> [Work request] An exact restatement of all the data is required, with the pictures left out.

> [Data to process]
*** Begin section ***

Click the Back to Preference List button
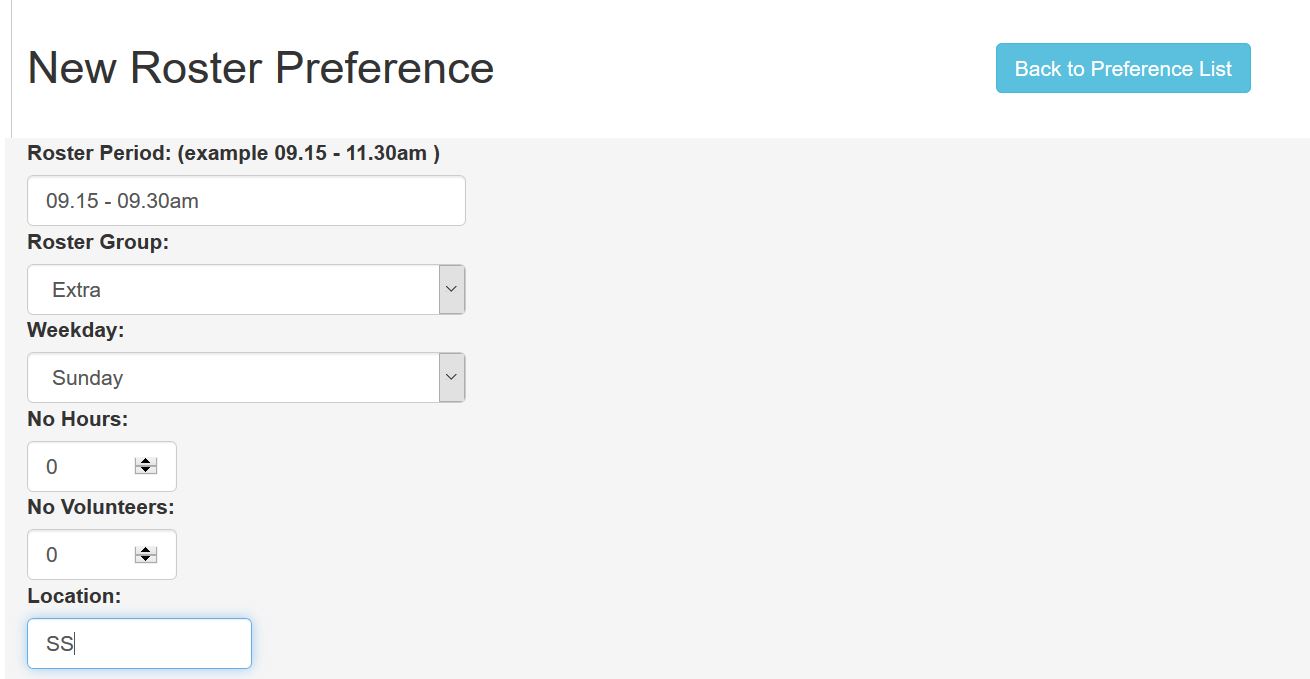Screen dimensions: 1310x679 click(1122, 68)
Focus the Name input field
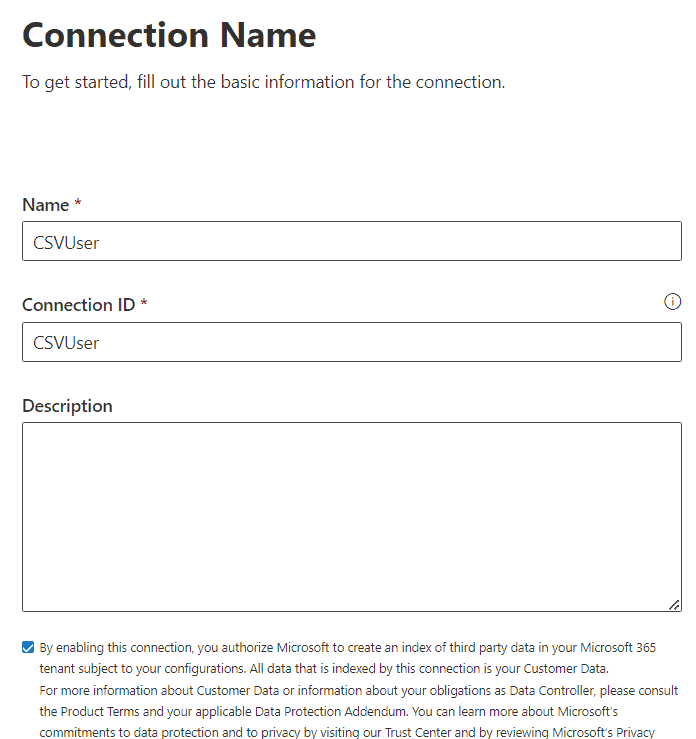This screenshot has height=739, width=696. point(352,241)
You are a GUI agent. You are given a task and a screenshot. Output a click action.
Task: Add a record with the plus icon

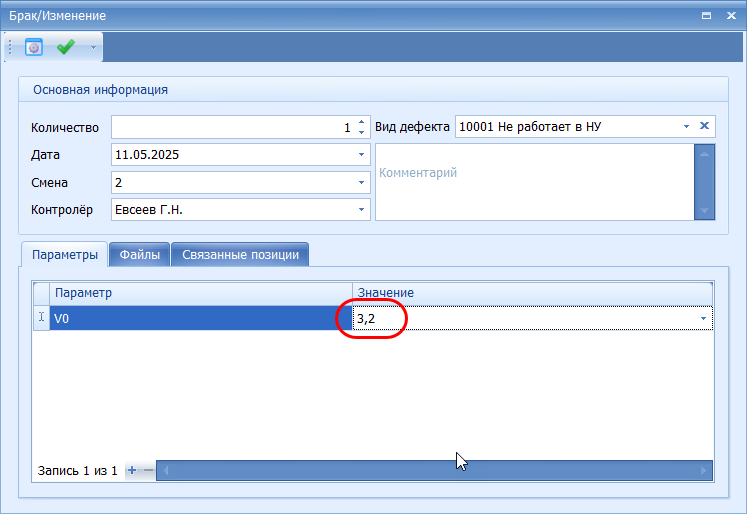[x=132, y=471]
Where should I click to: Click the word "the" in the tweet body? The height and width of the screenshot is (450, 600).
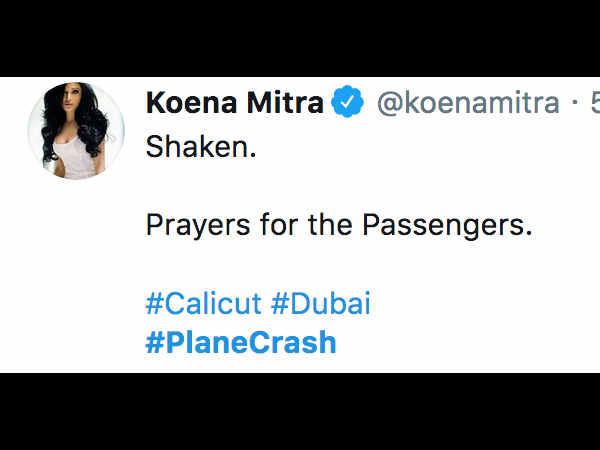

*** End section ***

> [Solution to the exercise]
Click the Back to Preference List button
Screen dimensions: 1310x679 click(1122, 68)
Focus the Name input field
This screenshot has height=739, width=696. point(352,241)
You are a GUI agent. You are given a task and a screenshot. Output a click action.
Task: Add a record with the plus icon

[x=132, y=471]
Where should I click to: Click the word "the" in the tweet body? The height and width of the screenshot is (450, 600).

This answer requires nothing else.